(Dataset entries)

::::::::::

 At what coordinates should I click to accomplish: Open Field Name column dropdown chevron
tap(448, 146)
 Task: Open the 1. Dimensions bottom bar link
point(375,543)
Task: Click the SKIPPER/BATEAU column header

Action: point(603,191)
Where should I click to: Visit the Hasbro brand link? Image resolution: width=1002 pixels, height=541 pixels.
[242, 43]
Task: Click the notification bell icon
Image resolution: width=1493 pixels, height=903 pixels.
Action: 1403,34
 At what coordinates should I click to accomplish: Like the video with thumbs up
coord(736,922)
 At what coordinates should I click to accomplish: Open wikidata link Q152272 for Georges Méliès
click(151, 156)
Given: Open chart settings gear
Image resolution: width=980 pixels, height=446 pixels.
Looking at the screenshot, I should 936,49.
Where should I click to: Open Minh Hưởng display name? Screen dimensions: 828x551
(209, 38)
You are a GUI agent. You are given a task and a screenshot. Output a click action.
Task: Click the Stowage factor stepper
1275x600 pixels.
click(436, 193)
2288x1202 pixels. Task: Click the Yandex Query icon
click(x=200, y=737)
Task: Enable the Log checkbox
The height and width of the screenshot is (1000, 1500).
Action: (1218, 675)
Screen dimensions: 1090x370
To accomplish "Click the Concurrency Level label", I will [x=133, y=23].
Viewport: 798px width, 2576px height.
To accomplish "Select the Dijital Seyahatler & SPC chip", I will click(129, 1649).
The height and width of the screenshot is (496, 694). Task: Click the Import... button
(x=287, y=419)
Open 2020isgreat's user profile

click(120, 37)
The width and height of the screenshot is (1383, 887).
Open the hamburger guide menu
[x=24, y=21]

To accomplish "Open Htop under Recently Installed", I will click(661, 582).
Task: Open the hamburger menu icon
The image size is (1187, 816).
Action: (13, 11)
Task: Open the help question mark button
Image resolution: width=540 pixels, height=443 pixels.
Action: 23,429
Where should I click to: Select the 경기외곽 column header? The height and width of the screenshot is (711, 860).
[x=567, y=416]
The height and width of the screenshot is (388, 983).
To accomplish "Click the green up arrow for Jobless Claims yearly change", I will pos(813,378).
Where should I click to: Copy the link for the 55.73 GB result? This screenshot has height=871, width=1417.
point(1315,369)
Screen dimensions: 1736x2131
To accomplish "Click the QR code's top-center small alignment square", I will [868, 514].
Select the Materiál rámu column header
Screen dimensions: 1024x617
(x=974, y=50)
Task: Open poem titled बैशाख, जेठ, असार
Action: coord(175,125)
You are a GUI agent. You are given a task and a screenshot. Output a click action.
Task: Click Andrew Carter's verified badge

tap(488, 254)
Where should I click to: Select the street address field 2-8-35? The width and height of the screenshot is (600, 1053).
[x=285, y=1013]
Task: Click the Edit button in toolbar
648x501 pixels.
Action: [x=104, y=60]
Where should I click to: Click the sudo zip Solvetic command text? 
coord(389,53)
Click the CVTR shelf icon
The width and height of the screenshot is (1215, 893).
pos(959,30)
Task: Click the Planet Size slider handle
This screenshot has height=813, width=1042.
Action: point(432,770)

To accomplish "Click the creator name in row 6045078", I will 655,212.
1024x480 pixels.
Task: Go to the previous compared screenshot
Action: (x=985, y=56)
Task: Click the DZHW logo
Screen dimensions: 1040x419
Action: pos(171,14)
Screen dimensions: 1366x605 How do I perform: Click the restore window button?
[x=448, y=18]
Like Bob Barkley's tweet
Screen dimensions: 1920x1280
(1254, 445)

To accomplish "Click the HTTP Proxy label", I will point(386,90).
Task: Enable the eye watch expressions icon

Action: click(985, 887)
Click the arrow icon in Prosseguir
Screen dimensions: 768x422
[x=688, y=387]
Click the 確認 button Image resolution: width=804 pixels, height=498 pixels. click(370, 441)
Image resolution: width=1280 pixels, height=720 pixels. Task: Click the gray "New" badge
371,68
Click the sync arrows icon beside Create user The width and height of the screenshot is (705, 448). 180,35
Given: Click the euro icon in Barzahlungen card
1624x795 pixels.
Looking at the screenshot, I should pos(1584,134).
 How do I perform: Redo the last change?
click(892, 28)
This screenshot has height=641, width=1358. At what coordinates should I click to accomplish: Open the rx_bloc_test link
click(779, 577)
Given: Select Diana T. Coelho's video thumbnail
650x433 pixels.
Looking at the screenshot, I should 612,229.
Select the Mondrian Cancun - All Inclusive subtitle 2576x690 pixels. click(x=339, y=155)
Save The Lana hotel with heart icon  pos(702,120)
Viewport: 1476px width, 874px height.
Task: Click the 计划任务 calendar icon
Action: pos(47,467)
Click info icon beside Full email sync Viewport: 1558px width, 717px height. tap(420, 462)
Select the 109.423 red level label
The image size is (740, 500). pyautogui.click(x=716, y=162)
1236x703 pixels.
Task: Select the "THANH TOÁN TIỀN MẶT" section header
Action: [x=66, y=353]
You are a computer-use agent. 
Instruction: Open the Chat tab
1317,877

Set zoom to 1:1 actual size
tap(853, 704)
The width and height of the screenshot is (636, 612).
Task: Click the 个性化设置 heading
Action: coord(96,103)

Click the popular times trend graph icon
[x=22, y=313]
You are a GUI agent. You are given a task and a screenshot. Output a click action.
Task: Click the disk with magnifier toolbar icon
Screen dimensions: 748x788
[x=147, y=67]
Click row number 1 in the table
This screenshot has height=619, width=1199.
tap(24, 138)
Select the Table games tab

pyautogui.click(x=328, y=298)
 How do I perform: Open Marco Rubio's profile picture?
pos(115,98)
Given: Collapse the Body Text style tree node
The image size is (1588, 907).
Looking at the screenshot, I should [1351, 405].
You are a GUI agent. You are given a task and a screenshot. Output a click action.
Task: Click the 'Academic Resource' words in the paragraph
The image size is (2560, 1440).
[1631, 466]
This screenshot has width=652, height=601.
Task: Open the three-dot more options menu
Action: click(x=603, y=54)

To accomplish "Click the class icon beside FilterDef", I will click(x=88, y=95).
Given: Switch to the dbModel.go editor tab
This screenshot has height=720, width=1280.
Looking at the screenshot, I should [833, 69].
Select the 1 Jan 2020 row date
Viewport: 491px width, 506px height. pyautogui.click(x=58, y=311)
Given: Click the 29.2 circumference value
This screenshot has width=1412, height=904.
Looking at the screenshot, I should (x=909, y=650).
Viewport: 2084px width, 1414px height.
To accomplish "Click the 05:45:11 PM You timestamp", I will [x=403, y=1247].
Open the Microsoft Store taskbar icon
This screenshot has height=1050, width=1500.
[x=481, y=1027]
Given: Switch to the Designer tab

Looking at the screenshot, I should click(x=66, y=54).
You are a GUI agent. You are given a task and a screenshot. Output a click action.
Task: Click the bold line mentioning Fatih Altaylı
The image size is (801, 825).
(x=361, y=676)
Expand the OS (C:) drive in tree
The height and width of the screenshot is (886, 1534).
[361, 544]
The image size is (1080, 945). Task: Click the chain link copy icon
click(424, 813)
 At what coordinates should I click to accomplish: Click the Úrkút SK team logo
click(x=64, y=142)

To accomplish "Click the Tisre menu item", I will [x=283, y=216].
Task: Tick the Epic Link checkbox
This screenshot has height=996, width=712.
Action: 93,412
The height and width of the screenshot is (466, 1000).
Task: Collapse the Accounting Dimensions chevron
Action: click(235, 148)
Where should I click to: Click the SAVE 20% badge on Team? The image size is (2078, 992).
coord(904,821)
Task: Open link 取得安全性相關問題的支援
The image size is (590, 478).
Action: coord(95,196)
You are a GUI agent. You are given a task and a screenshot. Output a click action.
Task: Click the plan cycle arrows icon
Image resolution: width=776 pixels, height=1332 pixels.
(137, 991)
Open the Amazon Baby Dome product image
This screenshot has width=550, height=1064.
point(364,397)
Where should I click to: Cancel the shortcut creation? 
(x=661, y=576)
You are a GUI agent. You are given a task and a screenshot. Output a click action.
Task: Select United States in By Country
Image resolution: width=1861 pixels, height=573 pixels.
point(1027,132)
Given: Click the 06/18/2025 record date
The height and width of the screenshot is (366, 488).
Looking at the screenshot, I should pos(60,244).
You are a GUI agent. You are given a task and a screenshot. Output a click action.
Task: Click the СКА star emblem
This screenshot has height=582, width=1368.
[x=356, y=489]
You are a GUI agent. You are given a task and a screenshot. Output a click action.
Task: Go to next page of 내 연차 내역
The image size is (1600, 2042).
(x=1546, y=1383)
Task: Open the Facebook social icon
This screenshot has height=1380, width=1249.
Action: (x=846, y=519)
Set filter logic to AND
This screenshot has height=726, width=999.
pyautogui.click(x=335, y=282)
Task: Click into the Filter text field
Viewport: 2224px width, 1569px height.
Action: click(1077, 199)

::::::::::

Would you output, from the records above, exactly the run of lines that starts at the line containing "This screenshot has height=641, width=1358." and ends at the line containing "Select the Mondrian", and only that run?

This screenshot has height=641, width=1358. At what coordinates should I click to accomplish: Open the rx_bloc_test link
click(779, 577)
Given: Select Diana T. Coelho's video thumbnail
650x433 pixels.
Looking at the screenshot, I should 612,229.
Select the Mondrian Cancun - All Inclusive subtitle 2576x690 pixels. click(x=339, y=155)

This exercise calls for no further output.